> _Work required_: Every entry below, first to last, should be restated word for word.

Stored data entries:
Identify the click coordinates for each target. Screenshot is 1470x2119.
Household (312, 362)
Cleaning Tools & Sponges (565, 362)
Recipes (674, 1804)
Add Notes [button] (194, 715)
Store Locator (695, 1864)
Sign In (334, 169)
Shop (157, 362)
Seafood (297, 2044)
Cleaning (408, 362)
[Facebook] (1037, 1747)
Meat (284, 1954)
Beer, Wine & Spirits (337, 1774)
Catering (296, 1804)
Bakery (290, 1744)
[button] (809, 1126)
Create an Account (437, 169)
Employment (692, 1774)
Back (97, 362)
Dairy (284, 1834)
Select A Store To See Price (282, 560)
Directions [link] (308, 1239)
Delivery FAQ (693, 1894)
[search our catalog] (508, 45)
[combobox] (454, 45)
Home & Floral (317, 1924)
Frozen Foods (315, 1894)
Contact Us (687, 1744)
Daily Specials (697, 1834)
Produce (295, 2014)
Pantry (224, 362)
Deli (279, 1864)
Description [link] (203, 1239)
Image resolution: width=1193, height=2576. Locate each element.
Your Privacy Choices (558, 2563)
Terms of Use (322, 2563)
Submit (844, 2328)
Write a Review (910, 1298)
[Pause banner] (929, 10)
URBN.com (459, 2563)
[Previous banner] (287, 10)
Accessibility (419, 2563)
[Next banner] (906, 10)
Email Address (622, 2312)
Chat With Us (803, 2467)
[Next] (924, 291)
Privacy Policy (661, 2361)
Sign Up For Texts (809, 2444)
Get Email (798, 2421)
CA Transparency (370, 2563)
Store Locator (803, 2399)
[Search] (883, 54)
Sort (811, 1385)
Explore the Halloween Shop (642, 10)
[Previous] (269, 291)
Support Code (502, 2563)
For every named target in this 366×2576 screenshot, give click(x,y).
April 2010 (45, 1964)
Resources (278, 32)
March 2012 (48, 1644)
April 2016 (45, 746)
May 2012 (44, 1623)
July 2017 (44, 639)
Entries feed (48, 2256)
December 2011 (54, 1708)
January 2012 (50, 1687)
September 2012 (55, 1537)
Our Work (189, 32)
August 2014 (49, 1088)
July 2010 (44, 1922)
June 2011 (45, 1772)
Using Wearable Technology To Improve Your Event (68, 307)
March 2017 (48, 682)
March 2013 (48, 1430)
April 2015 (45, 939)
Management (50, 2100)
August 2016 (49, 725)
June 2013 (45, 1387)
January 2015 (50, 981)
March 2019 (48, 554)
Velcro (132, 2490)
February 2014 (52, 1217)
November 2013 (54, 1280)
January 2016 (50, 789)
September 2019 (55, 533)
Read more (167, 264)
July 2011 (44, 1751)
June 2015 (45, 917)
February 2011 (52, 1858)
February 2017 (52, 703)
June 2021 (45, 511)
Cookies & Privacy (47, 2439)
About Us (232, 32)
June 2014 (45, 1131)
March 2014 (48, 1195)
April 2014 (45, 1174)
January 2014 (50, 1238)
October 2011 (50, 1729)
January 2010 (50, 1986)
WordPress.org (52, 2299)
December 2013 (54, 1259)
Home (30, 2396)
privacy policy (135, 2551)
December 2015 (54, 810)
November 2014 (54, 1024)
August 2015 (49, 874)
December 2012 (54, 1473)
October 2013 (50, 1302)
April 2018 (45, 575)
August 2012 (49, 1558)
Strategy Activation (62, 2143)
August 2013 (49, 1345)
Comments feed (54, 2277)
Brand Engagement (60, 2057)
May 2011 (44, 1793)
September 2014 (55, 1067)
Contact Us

> _Exercise response_:
Identify the click coordinates for each target. Screenshot is 1470x2119.
Household (312, 362)
Cleaning Tools & Sponges (565, 362)
Recipes (674, 1804)
Add Notes [button] (194, 715)
Store Locator (695, 1864)
Sign In (334, 169)
Shop (157, 362)
Seafood (297, 2044)
Cleaning (408, 362)
[Facebook] (1037, 1747)
Meat (284, 1954)
Beer, Wine & Spirits (337, 1774)
Catering (296, 1804)
Bakery (290, 1744)
[button] (809, 1126)
Create an Account (437, 169)
Employment (692, 1774)
Back (97, 362)
Dairy (284, 1834)
Select A Store To See Price (282, 560)
Directions [link] (308, 1239)
Delivery FAQ (693, 1894)
[search our catalog] (508, 45)
[combobox] (454, 45)
Home & Floral (317, 1924)
Frozen Foods (315, 1894)
Contact Us (687, 1744)
Daily Specials (697, 1834)
Produce (295, 2014)
Pantry (224, 362)
Deli (279, 1864)
Description [link] (203, 1239)
Image resolution: width=1193, height=2576. Locate each element.
Your Privacy Choices (558, 2563)
Terms of Use (322, 2563)
Submit (844, 2328)
Write a Review (910, 1298)
[Pause banner] (929, 10)
URBN.com (459, 2563)
[Previous banner] (287, 10)
Accessibility (419, 2563)
[Next banner] (906, 10)
Email Address (622, 2312)
Chat With Us (803, 2467)
[Next] (924, 291)
Privacy Policy (661, 2361)
Sign Up For Texts (809, 2444)
Get Email (798, 2421)
CA Transparency (370, 2563)
Store Locator (803, 2399)
[Search] (883, 54)
Sort (811, 1385)
Explore the Halloween Shop (642, 10)
[Previous] (269, 291)
Support Code (502, 2563)
For every named target in this 366×2576 screenshot, give click(x,y).
April 2010 (45, 1964)
Resources (278, 32)
March 2012 (48, 1644)
April 2016 (45, 746)
May 2012 (44, 1623)
July 2017 (44, 639)
Entries feed (48, 2256)
December 2011 (54, 1708)
January 2012 (50, 1687)
September 2012 (55, 1537)
Our Work (189, 32)
August 2014 (49, 1088)
July 2010 (44, 1922)
June 2011 (45, 1772)
Using Wearable Technology To Improve Your Event (68, 307)
March 2017 (48, 682)
March 2013 (48, 1430)
April 2015 (45, 939)
Management (50, 2100)
August 2016 (49, 725)
June 2013 (45, 1387)
January 2015 (50, 981)
March 2019 (48, 554)
Velcro (132, 2490)
February 2014 (52, 1217)
November 2013 (54, 1280)
January 2016 (50, 789)
September 2019 (55, 533)
Read more (167, 264)
July 2011 (44, 1751)
June 2015 (45, 917)
February 2011 (52, 1858)
February 2017 (52, 703)
June 2021 (45, 511)
Cookies & Privacy (47, 2439)
About Us (232, 32)
June 2014 (45, 1131)
March 2014 (48, 1195)
April 2014 (45, 1174)
January 2014 (50, 1238)
October 2011 (50, 1729)
January 2010 (50, 1986)
WordPress.org (52, 2299)
December 2013 (54, 1259)
Home (30, 2396)
privacy policy (135, 2551)
December 2015 (54, 810)
November 2014 (54, 1024)
August 2015 (49, 874)
December 2012 (54, 1473)
October 2013 (50, 1302)
April 2018 (45, 575)
August 2012 (49, 1558)
Strategy Activation (62, 2143)
August 2013 (49, 1345)
Comments feed (54, 2277)
Brand Engagement (60, 2057)
May 2011 (44, 1793)
September 2014 (55, 1067)
Contact Us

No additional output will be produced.